• [EXERCISE DIRECTIONS]:
The answer must be an exact copy of the lines from the one containing "Where should I" through the end of the records, with the pictures left out.

• [RECORDS PROVIDED]:
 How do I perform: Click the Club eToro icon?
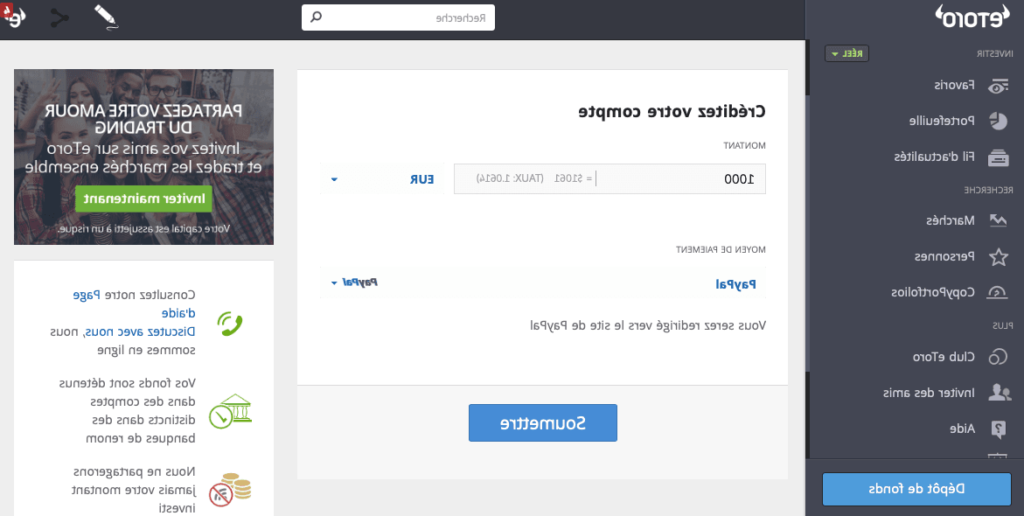998,357
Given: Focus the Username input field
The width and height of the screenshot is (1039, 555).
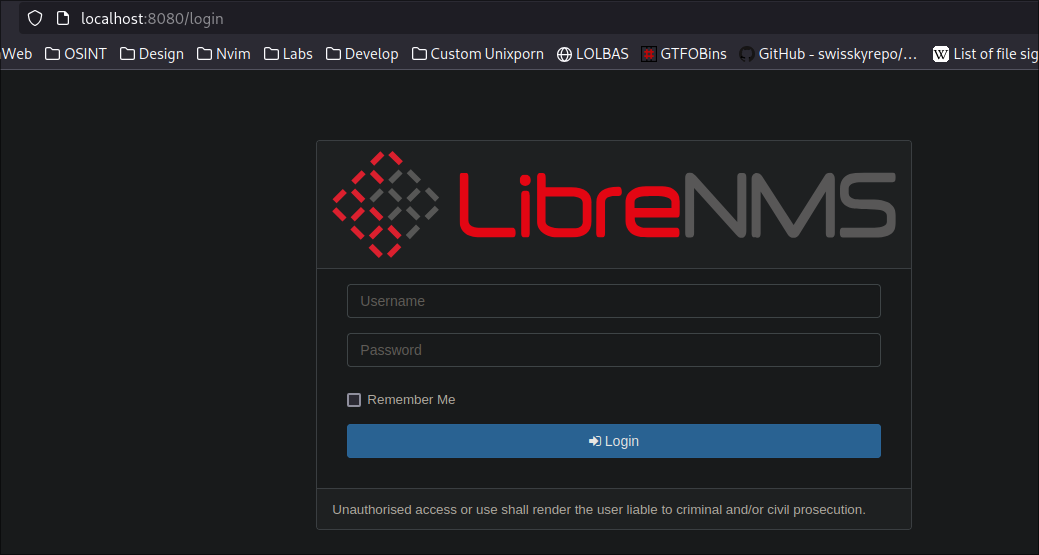Looking at the screenshot, I should tap(613, 301).
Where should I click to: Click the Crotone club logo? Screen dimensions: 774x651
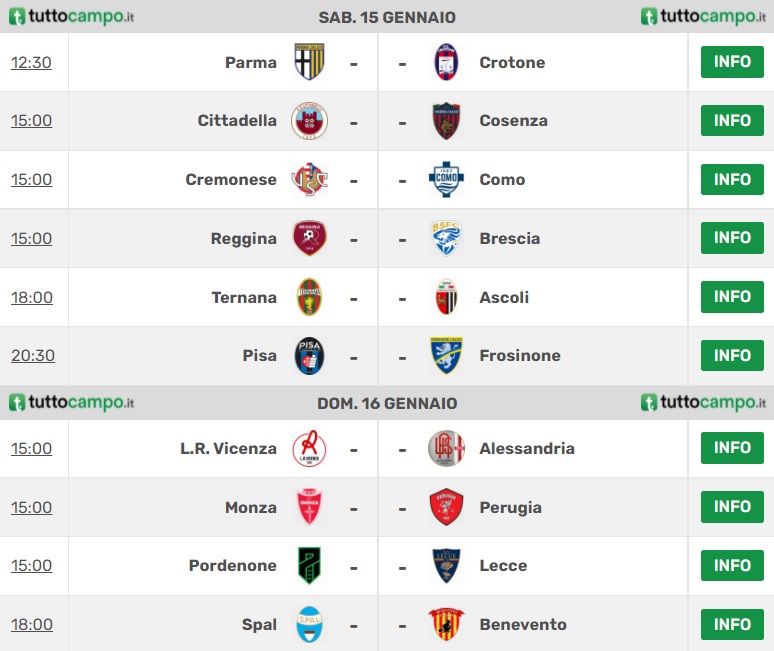tap(446, 62)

• [REPLY]:
Where should I click to: Click the Crotone club logo? Screen dimensions: 774x651
tap(446, 62)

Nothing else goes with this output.